◆ **Problem to solve**
What follows is a set of records. Repeat them word for word.

Stored data entries:
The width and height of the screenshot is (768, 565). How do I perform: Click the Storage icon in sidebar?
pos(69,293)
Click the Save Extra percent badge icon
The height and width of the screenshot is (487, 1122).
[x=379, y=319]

◆ **Written response**
The width and height of the screenshot is (768, 565). How do I perform: Click the Storage icon in sidebar?
pos(69,293)
Click the Save Extra percent badge icon
The height and width of the screenshot is (487, 1122).
[x=379, y=319]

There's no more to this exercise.